Carlsberg Byen — Carlsberg Town — is the former brewery district becoming a new Copenhagen neighbourhood. J.C. Jacobsen built the original Carlsberg here in 1847; brewing carried on until 2008, when production moved to Fredericia. The land has been under redevelopment since, layered around the old brewery buildings, the historic gates, and Elefantporten — the four life-sized granite elephants Vilhelm Dahlerup designed for the 1901 entrance.
Three kilometres, ninety minutes through the conversion. Start at Enghave plads metro and walk south-west down Vesterfælledvej. The first brewery walls appear within minutes — yellow brick, copper-domed buildings, the industrial-romantic vocabulary the 19th-c Carlsberg architects favoured.
The Elephant Gate is the photograph.

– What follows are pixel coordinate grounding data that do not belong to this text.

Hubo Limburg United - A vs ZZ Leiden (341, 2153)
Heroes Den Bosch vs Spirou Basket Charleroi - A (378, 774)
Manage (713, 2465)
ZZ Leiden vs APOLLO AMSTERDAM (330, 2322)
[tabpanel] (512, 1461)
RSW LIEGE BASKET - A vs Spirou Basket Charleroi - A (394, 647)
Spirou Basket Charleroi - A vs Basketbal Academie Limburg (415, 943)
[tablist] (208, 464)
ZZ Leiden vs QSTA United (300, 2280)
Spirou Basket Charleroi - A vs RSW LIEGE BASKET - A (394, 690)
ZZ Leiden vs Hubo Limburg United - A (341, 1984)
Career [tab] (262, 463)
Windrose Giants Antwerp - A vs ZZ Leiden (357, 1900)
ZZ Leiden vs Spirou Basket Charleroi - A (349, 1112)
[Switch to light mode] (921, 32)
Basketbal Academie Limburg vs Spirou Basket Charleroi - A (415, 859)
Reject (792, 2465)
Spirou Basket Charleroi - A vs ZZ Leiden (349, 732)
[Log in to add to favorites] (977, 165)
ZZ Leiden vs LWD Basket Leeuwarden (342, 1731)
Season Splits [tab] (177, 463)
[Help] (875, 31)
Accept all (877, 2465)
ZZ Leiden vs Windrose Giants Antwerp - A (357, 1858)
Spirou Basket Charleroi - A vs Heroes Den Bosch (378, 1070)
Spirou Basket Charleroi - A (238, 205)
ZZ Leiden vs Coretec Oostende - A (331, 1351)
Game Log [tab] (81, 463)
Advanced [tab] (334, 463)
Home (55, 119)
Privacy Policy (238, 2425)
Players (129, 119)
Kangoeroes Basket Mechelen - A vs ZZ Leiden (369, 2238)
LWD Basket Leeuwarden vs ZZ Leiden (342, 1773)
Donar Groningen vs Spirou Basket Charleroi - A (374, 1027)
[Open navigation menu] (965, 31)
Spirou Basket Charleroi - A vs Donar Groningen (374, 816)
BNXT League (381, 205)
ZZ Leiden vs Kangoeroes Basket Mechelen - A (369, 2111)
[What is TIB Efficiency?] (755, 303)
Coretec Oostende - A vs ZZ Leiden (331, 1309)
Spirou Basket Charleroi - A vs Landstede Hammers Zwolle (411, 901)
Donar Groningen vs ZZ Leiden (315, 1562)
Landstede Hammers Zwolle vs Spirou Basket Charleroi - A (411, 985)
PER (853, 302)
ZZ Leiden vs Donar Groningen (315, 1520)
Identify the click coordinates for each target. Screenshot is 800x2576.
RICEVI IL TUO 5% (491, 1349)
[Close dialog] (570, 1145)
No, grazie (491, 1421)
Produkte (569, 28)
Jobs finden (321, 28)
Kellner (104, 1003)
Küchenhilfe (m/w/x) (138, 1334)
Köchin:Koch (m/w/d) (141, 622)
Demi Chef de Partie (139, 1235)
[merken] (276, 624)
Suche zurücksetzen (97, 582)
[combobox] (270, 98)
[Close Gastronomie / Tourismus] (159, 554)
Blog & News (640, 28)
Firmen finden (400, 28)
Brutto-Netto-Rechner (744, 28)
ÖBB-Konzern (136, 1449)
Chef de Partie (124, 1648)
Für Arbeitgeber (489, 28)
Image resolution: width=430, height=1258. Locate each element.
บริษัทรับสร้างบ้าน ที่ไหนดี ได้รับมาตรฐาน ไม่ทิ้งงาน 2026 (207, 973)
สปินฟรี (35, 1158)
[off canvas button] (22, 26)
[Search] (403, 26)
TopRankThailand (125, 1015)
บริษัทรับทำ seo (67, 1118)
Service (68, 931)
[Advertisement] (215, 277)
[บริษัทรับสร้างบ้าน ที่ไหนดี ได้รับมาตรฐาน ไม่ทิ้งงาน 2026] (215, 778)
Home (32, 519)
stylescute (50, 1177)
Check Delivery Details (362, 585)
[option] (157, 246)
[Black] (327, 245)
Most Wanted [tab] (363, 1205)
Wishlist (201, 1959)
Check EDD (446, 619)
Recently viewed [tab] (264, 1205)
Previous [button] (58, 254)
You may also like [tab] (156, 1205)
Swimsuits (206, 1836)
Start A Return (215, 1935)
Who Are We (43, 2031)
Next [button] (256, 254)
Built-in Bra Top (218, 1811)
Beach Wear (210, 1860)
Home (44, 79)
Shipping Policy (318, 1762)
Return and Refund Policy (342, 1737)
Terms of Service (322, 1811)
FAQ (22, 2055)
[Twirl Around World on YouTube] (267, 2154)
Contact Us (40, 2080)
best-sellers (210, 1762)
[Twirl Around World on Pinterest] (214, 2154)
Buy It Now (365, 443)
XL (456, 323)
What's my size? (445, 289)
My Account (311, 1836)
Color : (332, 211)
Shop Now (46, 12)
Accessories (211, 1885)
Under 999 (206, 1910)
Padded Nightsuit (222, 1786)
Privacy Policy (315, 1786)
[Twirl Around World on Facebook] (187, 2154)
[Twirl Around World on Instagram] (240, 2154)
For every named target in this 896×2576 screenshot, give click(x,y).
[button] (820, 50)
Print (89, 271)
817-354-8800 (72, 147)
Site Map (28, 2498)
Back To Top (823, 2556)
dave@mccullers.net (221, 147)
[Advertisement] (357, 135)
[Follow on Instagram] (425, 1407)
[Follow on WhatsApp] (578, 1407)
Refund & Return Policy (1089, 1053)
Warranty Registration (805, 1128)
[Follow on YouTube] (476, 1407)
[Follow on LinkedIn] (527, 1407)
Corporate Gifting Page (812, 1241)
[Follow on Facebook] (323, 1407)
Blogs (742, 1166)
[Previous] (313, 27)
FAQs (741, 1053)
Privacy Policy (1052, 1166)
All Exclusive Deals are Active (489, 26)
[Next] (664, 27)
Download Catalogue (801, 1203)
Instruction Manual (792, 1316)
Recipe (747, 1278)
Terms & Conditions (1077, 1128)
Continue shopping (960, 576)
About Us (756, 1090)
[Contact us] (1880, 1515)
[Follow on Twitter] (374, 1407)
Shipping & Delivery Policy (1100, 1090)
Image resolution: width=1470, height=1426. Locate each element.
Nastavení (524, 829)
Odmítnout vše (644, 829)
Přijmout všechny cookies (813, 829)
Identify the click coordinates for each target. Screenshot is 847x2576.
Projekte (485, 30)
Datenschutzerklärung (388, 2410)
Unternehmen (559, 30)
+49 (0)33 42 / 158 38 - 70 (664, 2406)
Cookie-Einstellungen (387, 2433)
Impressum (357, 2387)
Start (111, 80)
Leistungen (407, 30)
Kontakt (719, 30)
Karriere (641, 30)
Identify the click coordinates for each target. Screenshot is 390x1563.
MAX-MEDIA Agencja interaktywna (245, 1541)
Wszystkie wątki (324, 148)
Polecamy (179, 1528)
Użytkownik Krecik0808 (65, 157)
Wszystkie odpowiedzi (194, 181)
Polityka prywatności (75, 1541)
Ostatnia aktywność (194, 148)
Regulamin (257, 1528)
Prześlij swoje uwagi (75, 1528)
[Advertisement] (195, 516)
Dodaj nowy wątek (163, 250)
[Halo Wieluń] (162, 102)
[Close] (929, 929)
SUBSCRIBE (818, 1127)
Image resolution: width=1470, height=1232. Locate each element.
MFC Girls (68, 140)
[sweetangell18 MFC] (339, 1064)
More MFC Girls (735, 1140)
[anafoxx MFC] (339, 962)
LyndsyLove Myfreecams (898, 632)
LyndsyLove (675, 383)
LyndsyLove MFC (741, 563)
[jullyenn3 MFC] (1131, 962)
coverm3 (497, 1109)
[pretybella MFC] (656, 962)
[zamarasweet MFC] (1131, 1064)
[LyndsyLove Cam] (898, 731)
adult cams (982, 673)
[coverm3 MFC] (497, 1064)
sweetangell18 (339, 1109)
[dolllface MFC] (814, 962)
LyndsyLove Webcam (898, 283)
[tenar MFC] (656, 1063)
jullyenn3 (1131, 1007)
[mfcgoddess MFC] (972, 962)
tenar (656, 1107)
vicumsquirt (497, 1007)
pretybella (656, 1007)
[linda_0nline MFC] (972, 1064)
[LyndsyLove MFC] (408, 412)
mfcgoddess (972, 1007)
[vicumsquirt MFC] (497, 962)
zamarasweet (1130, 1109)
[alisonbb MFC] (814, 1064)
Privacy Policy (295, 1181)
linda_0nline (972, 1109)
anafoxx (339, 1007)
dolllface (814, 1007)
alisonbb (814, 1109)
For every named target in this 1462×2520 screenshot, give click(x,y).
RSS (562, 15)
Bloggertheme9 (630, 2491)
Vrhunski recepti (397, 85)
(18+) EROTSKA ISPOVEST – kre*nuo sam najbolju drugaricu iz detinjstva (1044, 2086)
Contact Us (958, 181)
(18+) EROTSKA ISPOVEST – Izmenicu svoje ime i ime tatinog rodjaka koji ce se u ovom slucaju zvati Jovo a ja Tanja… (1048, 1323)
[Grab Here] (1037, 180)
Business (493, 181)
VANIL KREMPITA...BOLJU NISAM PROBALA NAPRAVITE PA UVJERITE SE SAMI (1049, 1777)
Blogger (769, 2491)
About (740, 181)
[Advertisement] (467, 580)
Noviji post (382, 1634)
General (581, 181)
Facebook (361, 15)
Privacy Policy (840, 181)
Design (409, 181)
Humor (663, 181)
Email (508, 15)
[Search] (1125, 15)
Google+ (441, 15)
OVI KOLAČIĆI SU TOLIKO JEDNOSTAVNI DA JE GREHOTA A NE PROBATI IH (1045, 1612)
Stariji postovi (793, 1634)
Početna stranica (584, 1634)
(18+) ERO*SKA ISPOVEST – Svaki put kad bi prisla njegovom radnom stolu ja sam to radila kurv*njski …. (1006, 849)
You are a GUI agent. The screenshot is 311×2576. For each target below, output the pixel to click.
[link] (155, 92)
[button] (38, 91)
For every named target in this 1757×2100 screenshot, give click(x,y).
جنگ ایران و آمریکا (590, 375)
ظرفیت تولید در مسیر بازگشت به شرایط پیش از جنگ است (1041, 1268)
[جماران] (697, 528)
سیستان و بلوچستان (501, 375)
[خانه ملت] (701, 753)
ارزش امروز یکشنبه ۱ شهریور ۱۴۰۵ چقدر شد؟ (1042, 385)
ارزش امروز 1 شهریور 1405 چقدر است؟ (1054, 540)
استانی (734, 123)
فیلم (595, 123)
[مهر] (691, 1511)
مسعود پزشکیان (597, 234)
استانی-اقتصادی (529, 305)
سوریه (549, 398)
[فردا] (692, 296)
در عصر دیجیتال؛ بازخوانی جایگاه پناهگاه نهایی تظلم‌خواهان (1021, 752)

Four granite elephants on plinths, carved by H.P. Pedersen-Dan, each representing one of the Jacobsen family children. Walk through. The brewery courtyards open behind — old brewing halls and the brewing-master's villa, now repurposed as housing and offices.
Visit Carlsberg is the experience museum at Pasteursvej 24 — the brewery's official heritage walkthrough, charged entry. End at Carlsberg S-tog, opened in 2016 to serve the new district.